Subagent runs are sequential, capped at a smaller turn budget, and return only the final child answer or a concise failure summary to the parent conversation. High-risk child shell commands still use the active run approver when one is available, such as Feishu text approval.
Tool failures are returned to the model with structured recovery context when the error is actionable. A tool result may include an error kind (validation, policy, not_found, conflict, timeout, or system) plus concise recovery hints. The runner formats those fields into the next tool-result message, for example:
Error: could not find old_text in notes.txt; it must match exactly including whitespace and newlines
Error kind: conflict
Recovery hints:
- Re-read the file before retrying because it may have changed.
- Use exact old_text including whitespace and newlines.
- Use enough surrounding context to make each replacement unique, or merge overlapping edits.
This keeps recovery knowledge close to the component that understands the failure: built-in file tools explain path, missing-file, directory, truncation, and edit-conflict problems; bash explains policy rejections, timeouts, and non-zero exits; the tool registry explains unknown tool names. The agent runner only preserves and formats this context, so provider-neutral orchestration stays separated from tool-specific behavior.
Long-running ReAct agents can get stuck repeating the same tool call after an error, especially when the model keeps assuming that one more retry will work. cclaw keeps MaxTurns as the hard safety stop, but the runner also uses soft system reminders before that stop so the model has a chance to recover and finish cleanly.
The reminder logic is deterministic and provider-neutral. During a run, internal/agent watches tool results and turn usage. If the same single tool call fails three times in a row with the same arguments and error, the runner appends a host-generated system message telling the model to stop blindly retrying, re-read state if needed, choose a different approach, or explain the blocker. If a run reaches roughly three quarters of its turn budget, the runner appends a separate reminder to prioritize finishing. At most two reminders are injected per run; if the model still does not converge, the normal run exceeded max turns failure remains the final boundary.

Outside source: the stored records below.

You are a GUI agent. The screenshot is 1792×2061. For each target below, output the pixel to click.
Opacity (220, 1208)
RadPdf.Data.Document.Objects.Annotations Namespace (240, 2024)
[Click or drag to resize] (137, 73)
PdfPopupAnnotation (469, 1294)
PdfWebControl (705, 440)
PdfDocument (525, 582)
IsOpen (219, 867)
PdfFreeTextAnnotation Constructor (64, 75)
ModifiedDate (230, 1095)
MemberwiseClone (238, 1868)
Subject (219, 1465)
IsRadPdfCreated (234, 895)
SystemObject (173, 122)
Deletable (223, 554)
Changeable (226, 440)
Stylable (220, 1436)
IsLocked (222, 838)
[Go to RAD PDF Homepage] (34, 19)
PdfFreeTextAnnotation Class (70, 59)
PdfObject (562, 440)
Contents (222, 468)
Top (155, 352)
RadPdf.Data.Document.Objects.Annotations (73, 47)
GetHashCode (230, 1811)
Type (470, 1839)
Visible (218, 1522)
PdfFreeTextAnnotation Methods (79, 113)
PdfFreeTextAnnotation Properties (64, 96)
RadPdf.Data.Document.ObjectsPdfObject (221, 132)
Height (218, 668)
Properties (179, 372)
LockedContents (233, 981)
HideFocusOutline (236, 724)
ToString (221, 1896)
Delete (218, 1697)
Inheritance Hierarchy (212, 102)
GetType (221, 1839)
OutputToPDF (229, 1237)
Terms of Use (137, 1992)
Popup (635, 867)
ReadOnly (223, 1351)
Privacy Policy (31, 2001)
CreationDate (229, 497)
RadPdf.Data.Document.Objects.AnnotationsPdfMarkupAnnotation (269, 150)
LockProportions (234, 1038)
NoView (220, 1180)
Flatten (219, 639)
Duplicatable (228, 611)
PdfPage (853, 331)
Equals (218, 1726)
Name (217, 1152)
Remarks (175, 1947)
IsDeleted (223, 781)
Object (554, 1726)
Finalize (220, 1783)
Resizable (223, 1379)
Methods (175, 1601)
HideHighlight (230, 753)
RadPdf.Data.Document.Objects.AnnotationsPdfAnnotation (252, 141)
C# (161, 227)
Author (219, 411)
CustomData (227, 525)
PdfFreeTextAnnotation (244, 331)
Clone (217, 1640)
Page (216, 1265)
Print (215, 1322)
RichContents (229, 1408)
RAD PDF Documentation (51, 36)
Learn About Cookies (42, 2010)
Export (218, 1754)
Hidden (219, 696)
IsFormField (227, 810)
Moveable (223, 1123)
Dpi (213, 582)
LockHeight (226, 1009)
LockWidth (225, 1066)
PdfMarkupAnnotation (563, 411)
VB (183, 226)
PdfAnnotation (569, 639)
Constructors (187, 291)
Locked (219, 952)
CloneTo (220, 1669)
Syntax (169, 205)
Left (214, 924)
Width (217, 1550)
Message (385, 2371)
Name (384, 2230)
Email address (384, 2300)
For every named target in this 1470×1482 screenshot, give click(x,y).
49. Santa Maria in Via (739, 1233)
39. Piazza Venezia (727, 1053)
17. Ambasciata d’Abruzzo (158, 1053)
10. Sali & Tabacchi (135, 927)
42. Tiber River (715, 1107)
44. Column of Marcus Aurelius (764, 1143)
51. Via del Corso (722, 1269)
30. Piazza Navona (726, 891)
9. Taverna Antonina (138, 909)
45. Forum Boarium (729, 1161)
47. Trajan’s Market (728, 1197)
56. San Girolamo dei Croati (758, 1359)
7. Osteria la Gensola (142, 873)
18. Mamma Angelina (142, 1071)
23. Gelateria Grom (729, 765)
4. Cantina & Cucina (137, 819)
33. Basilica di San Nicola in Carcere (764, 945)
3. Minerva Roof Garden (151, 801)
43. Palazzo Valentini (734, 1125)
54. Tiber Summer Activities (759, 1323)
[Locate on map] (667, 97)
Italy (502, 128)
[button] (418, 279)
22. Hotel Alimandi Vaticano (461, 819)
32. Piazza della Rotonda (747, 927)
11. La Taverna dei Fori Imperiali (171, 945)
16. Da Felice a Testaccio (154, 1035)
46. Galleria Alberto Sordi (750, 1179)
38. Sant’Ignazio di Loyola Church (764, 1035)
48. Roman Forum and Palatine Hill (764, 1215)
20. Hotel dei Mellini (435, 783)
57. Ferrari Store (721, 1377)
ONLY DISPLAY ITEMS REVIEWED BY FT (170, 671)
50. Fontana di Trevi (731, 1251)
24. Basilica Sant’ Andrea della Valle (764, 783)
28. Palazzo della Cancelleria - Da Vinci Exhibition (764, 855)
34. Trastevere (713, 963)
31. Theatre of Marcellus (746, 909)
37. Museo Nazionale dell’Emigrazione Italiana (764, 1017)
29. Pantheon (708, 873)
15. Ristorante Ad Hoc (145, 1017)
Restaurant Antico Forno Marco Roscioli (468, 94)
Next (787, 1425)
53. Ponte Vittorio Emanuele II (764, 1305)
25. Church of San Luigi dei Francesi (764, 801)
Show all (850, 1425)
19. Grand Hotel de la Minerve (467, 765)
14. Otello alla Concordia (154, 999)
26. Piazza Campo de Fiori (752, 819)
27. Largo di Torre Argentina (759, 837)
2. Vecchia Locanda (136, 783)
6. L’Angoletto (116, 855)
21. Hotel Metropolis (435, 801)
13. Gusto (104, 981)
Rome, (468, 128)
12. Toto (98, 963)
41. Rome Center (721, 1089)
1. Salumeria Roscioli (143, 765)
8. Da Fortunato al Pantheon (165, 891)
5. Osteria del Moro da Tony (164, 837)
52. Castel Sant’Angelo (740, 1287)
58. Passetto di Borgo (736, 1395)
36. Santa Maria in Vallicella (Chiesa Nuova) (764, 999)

System reminders are intentionally implemented in the runner rather than in providers or tools: they are orchestration policy, not vendor protocol or tool behavior. They are appended to the conversation transcript as system messages so persisted sessions show exactly when the host intervened.
By default, cclaw uses workspace ~/.cclaw and the fake provider. This is useful for verifying that the CLI, workspace, tools, runner, and surface are wired correctly without network access or API keys.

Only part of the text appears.